Skeletal muscle, heart, and sural nerve pathology. Dystrophic pathology was evident in H&E-stained cryosections from muscles evaluated as a diagnostic biopsy at age 1 year (A, quadriceps) or autopsy (B, quadriceps; C, biceps; D, diaphragm). Immunofluorescence studies performed in quadriceps obtained at autopsy showed normal expression of dystrophin (E) and α-dystroglycan (F, IIH6). In contrast, merosin was absent (G, 5H2 80 kDa antibody). Other isoforms of laminin were expressed in skeletal muscle basement membranes (H, polyclonal laminin antibody; I, laminin α5).
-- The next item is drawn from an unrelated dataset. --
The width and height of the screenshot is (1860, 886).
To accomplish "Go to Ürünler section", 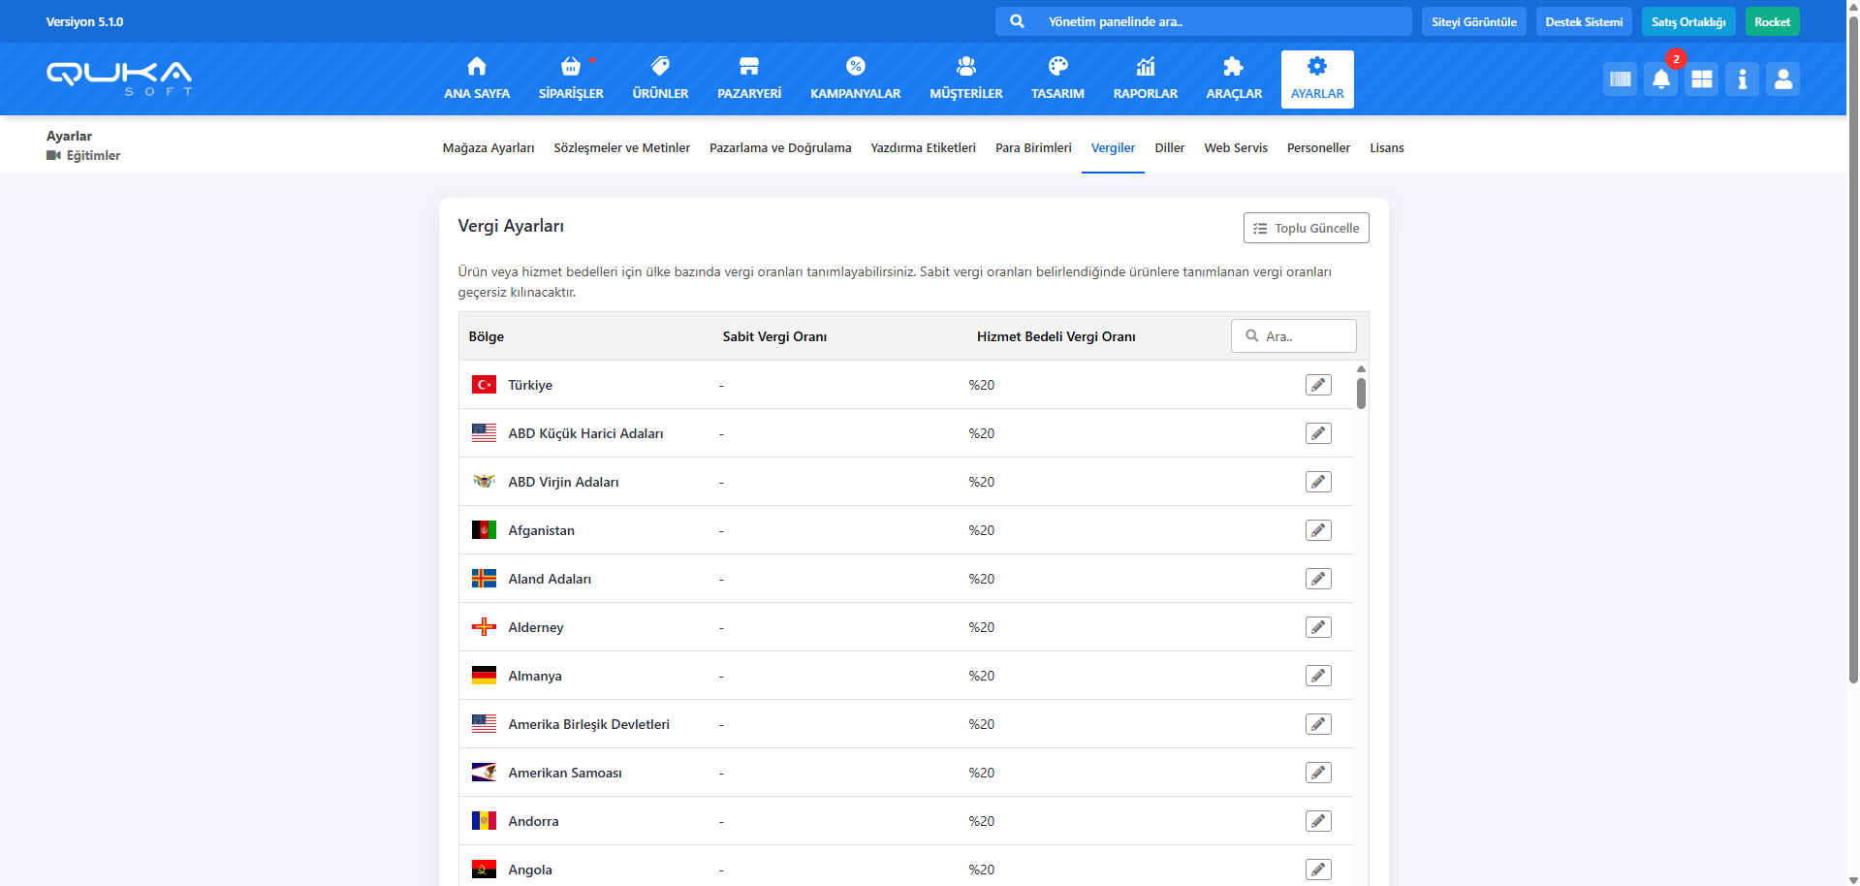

Cardiac muscle evaluated at autopsy showed multifocal sites of lymphocytic aggregation, consistent with myocarditis (J, H&E). Immunofluorescence studies performed in the heart showed normal expression of dystrophin (K) but the total absence of merosin (L). Laminin α5 was strongly expressed (M). Abnormally thin myelin sheaths were noted by electron microscopy of the sural nerve (black arrow in N). The white arrow points to an axon with normal thickness myelin sheath. The scale bar in panel D is 100 µm for panels A–D and J–M; the scale bar in panel I is 100 µm for panels E–M. The scale bar in panel N is 2 µm. H&E, hematoxylin and eosin.